▶ TASK PROMPT: Copy the rows in the stretch from "Given: Select the Text tool in chart sidebar" through "The height and", changing "sidebar" to "panel" and leaving everything else unchanged. Give back only those lines.

▶ RECORDS FOR PROCESSING:

————

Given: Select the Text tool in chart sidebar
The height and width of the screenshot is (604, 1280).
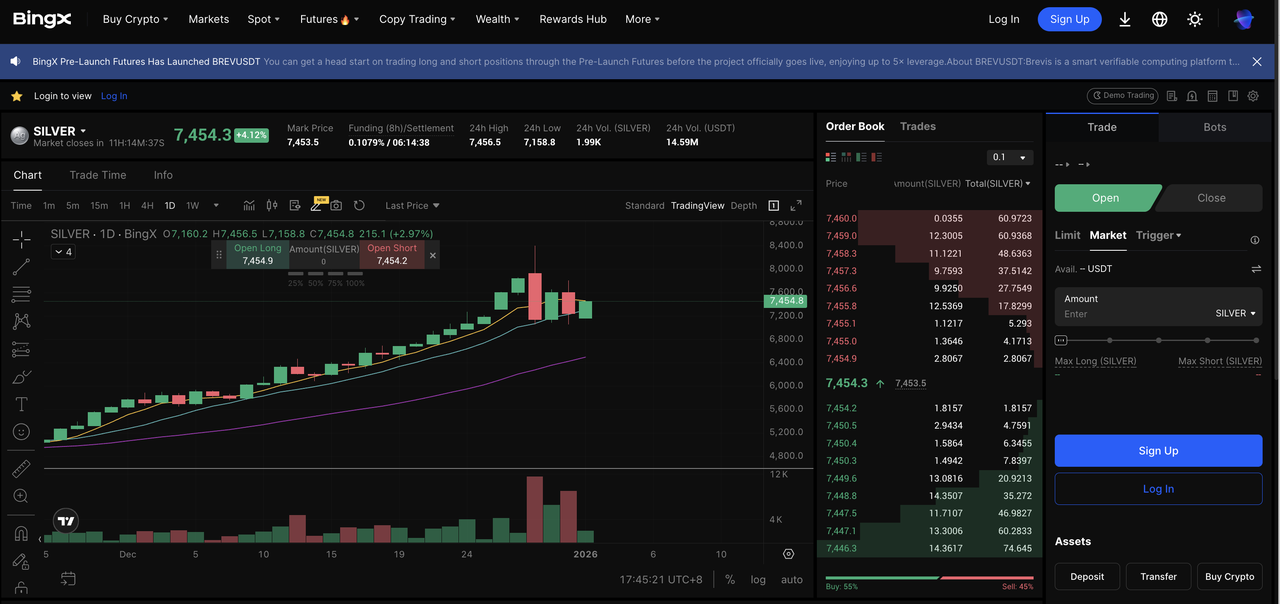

————

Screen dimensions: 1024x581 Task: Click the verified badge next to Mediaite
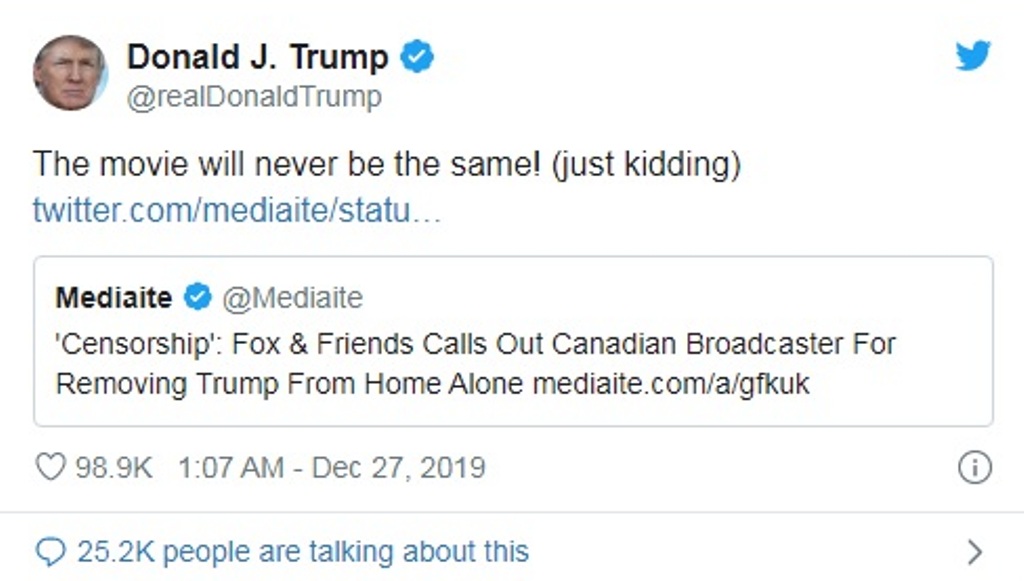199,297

————

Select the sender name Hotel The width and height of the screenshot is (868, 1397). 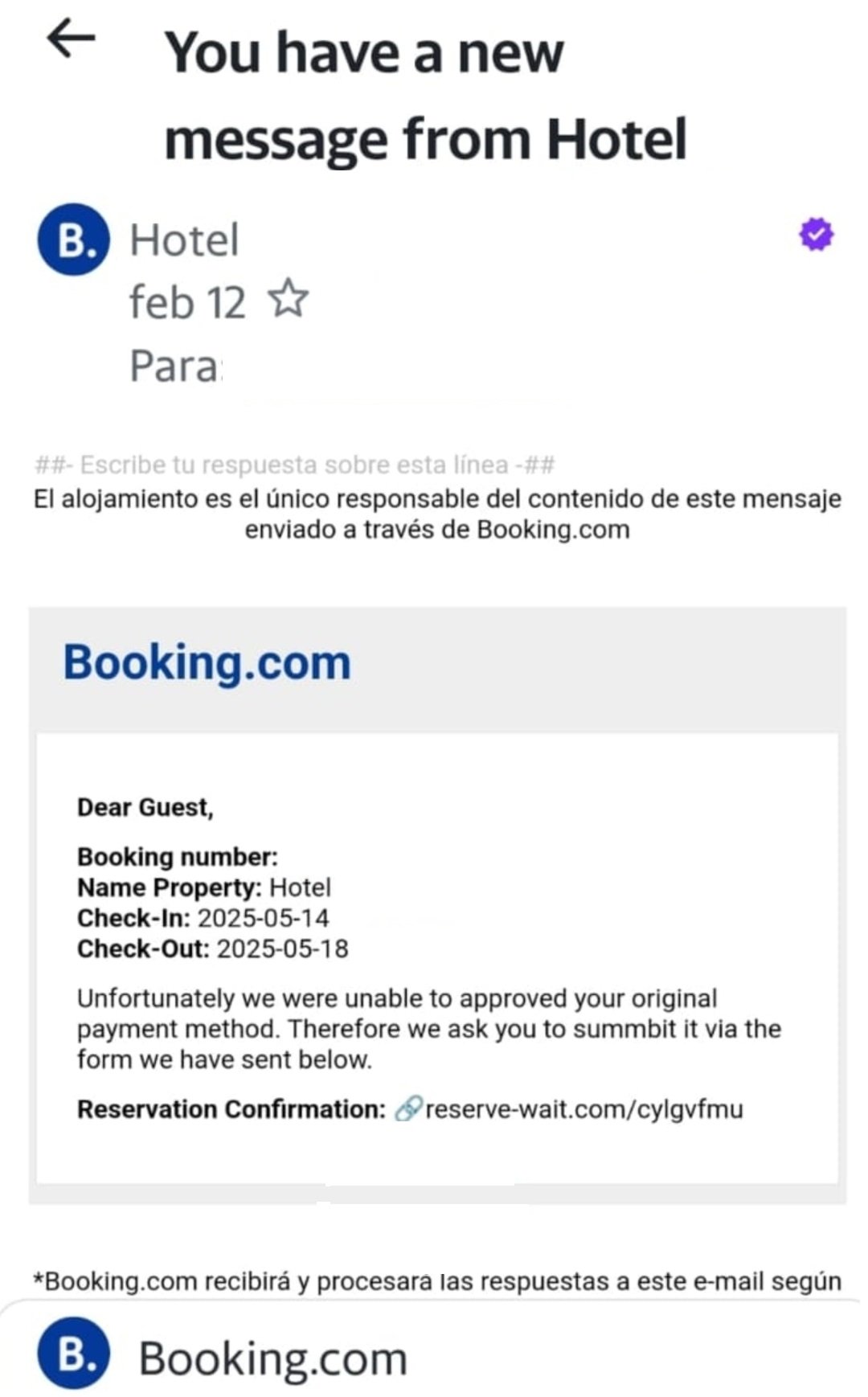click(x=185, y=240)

————

▶ SOLUTION FOR THIS PROBLEM:
Given: Select the Text tool in chart panel
The height and width of the screenshot is (604, 1280).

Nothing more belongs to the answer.